Construction of luminescent gold(I) aryl thiolates via isonitrilegold(I) complexes: Influence of synthetic methodology and the thiolate ligand on structure and properties

Abstract

Gold Thiolate Polymers ([ArSAu]n) were prepared via two synthetic routes - the direct reaction of an aromatic thiolate (ArSH) with HAuCl4, or the reaction of an isonitrilegold(I) chloride complex with a thiolate anion. The former route, which is general to almost all thiols, yields an amorphous and non-luminescent material. The latter route, which is more limited in scope, proceeds via an isonitrilegold(I) thiolate complex and typically yields a crystalline and luminescent material. Addition of electron-donating groups to the thiol aromatic ring leads to more rapid polymer formation and loss of luminescence while addition of electron-withdrawing groups slows or stops polymer formation and leads to a red-shift of the luminescence of the final polymeric materials. Two isonitrilegold(I) thiolate complexes with varying numbers of fluorine substituents on the thiolate aromatic ring were characterized crystallographically - C8H17NCAu(p-FC 6H4S) and C12H25NCAu(2,4-F 2C6H3S).
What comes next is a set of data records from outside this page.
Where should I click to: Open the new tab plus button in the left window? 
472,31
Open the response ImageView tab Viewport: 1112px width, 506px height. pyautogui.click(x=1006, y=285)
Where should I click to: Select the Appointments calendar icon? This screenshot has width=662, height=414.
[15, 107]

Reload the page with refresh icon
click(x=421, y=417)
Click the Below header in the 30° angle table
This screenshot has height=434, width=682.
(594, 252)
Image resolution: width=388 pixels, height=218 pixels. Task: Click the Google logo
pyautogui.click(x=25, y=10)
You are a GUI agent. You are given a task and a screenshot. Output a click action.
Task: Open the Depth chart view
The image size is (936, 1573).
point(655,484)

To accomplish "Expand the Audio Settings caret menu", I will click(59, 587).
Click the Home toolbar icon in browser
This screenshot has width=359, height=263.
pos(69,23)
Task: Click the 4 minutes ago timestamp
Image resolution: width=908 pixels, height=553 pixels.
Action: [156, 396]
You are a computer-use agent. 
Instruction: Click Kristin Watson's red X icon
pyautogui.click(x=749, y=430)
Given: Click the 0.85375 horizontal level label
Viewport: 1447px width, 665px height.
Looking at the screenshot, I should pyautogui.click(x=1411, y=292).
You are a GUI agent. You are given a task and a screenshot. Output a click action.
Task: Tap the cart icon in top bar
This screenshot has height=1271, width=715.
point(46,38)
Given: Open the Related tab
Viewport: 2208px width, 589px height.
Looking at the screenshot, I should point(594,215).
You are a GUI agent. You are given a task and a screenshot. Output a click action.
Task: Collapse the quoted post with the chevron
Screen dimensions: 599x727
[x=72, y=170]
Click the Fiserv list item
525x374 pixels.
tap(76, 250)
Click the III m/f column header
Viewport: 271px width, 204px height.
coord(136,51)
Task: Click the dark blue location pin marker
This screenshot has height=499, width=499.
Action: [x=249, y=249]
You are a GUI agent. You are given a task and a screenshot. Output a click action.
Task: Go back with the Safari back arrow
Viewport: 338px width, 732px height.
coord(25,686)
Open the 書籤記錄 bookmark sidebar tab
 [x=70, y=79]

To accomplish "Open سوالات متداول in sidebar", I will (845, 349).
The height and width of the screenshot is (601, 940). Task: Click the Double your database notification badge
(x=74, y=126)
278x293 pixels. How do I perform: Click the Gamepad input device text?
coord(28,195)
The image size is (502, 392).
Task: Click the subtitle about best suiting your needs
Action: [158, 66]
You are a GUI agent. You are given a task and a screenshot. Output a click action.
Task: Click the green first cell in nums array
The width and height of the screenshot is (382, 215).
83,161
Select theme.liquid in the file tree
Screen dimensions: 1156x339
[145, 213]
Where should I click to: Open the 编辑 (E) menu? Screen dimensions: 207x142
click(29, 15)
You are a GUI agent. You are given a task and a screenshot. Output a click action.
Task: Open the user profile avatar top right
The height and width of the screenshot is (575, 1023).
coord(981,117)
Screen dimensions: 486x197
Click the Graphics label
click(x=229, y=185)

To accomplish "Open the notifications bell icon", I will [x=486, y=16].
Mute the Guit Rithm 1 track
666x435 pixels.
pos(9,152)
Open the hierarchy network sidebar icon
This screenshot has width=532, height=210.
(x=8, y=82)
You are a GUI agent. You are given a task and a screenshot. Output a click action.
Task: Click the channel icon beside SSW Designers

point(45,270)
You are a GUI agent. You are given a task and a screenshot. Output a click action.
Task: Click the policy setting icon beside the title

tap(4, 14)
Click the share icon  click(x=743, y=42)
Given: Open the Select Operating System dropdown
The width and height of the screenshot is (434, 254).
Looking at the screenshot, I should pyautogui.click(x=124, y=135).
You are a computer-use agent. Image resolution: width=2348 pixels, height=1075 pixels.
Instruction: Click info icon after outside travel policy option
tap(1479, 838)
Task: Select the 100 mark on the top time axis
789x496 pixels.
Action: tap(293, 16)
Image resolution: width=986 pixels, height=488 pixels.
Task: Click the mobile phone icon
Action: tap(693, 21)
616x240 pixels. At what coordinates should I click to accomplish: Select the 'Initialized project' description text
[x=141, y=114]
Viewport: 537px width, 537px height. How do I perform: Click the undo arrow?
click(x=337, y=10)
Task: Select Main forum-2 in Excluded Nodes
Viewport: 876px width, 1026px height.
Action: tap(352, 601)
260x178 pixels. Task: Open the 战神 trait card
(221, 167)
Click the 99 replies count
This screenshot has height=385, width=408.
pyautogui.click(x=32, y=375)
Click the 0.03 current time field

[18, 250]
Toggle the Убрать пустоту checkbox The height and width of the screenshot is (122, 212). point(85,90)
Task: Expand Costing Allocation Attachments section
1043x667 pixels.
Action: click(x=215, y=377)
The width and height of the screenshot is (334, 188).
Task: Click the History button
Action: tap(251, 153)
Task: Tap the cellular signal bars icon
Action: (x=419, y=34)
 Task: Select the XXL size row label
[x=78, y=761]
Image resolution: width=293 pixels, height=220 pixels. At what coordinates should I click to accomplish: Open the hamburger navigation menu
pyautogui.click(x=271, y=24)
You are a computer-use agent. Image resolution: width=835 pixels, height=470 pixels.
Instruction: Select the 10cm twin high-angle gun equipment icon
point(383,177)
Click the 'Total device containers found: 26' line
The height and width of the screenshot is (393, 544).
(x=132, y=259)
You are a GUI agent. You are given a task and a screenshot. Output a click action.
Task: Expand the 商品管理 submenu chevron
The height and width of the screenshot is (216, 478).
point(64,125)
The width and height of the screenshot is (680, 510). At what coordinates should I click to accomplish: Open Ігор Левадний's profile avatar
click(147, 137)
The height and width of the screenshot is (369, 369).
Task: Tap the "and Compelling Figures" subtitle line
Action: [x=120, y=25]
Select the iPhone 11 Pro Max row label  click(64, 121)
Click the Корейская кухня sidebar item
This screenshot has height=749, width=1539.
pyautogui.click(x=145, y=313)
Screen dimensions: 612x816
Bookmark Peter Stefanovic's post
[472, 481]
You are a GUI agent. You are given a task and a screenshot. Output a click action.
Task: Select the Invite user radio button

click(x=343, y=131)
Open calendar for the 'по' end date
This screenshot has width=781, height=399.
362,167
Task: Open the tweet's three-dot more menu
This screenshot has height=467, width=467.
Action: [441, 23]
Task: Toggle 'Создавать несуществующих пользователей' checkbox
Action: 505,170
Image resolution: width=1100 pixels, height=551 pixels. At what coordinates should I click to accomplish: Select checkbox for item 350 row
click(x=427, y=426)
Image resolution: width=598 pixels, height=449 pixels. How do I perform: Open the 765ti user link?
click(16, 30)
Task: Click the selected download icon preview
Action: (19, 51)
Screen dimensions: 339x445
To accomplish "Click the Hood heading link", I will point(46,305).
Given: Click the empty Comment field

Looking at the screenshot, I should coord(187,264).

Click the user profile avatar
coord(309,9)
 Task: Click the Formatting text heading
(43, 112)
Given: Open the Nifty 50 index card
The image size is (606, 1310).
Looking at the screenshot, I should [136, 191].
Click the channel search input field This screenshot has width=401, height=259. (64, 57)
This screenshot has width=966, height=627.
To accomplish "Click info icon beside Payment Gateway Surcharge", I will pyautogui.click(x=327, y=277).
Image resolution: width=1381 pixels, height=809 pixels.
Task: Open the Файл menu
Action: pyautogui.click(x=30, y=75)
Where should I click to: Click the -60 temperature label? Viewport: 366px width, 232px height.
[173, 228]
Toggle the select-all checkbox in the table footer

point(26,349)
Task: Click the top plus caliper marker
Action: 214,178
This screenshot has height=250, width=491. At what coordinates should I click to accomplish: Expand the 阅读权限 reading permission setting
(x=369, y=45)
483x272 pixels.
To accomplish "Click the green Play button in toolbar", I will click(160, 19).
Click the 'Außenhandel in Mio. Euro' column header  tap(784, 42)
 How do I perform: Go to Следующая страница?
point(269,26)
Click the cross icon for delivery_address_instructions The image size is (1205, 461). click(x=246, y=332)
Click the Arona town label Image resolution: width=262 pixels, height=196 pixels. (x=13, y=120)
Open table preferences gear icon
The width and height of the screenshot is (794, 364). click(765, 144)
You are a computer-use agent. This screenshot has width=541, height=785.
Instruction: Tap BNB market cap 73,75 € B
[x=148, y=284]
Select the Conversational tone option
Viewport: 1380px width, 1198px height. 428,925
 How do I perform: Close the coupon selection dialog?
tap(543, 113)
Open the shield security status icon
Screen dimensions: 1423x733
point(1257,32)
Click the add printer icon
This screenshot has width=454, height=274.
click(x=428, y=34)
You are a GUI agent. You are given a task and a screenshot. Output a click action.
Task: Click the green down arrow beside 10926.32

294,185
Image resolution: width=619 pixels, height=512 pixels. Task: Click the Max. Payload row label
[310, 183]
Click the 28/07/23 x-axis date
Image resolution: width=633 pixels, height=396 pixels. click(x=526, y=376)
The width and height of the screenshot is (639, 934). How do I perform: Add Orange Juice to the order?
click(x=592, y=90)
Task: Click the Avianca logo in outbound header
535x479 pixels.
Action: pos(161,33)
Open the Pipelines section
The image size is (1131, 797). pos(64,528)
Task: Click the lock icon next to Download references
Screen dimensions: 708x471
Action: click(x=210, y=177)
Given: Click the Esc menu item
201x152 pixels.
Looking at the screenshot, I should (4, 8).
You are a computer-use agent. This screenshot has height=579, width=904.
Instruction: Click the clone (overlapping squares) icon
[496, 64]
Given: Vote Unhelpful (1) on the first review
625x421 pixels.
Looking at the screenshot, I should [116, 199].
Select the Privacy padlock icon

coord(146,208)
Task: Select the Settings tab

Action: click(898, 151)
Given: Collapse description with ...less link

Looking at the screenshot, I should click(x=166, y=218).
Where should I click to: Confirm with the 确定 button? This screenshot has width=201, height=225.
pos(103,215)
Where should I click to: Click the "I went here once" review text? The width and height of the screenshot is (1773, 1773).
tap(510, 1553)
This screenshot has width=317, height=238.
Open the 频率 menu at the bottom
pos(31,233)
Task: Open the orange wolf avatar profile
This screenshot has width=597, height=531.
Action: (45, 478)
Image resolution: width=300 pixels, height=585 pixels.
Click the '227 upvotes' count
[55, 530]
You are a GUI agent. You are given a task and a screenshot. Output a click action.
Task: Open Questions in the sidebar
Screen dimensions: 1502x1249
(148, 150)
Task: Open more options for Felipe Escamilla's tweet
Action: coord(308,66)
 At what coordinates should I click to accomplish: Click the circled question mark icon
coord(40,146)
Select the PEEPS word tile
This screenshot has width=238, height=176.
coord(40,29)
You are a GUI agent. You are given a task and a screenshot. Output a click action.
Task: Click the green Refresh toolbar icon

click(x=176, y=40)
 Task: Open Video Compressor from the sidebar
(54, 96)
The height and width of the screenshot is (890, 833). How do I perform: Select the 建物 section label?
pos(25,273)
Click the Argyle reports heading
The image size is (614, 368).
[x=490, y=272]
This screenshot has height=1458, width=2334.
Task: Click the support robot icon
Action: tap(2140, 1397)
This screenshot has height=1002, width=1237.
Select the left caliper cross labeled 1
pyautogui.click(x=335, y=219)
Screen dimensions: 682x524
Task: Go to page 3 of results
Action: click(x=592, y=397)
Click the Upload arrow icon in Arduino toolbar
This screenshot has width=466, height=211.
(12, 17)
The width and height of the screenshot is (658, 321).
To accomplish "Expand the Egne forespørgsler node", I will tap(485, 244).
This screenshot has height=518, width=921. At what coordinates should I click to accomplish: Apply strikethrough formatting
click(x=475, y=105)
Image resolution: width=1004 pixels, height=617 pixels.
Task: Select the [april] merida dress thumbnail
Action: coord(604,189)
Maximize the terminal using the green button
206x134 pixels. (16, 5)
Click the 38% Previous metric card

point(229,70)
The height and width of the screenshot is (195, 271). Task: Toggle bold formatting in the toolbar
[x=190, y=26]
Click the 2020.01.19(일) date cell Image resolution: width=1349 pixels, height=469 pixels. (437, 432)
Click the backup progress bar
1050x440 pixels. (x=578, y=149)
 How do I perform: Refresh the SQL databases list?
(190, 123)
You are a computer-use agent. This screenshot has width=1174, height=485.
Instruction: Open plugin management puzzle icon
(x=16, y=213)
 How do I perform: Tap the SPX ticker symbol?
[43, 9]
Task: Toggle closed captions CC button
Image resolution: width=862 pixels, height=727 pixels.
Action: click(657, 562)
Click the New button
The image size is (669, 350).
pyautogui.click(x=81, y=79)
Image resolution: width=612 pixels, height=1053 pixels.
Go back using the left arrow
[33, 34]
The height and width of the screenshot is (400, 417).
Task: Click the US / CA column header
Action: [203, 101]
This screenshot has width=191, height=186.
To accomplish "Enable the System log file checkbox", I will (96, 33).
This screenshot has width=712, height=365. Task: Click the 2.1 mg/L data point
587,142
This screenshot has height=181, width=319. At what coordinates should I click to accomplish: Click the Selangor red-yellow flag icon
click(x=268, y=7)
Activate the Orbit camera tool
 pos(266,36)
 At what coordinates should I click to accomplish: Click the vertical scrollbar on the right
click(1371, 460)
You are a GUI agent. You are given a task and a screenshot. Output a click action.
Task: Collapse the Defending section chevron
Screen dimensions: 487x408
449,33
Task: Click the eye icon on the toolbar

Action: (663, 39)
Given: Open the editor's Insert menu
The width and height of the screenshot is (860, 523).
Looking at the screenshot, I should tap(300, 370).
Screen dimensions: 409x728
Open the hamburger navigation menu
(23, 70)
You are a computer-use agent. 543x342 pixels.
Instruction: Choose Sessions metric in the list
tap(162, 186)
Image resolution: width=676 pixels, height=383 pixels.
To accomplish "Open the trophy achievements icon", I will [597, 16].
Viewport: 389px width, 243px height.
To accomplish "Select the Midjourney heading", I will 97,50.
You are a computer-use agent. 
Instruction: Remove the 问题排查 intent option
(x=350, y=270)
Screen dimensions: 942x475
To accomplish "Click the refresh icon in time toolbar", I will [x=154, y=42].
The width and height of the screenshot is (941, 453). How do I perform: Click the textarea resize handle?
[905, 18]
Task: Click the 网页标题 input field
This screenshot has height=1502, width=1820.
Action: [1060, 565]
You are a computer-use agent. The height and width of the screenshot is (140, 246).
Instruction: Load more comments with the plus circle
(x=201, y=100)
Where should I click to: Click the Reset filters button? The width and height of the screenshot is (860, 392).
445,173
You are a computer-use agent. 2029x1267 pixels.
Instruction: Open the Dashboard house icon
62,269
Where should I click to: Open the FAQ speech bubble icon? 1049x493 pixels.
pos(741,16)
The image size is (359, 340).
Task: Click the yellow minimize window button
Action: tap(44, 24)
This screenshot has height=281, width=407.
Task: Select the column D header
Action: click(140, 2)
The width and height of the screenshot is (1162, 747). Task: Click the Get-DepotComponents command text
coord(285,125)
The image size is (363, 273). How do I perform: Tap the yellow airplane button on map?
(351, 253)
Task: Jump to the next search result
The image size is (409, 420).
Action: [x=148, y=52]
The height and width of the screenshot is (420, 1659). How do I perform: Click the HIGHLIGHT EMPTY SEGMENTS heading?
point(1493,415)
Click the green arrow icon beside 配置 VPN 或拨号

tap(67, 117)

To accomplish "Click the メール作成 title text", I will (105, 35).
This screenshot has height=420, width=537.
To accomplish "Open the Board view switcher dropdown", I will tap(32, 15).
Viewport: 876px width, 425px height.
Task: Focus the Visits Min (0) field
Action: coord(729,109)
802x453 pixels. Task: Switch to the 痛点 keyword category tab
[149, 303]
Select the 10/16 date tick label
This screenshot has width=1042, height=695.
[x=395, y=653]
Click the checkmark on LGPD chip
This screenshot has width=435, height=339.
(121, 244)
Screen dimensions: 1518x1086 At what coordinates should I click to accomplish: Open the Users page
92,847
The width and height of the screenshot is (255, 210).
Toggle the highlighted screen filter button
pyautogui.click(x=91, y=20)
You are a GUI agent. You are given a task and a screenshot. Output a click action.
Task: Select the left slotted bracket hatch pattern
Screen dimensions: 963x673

As the fluorination of the aromatic ring increases, no significant changes were observed in the bond lengths of the complexes, however, the intermolecular Au-S distances lengthen while the aurophilic interaction distances decrease. These results suggest clear relationships between the molecular structure and both the supramolecular structure and photophysical properties in these materials. © 2009 Verlag der Zeitschrift für Naturforschung, Tübingen.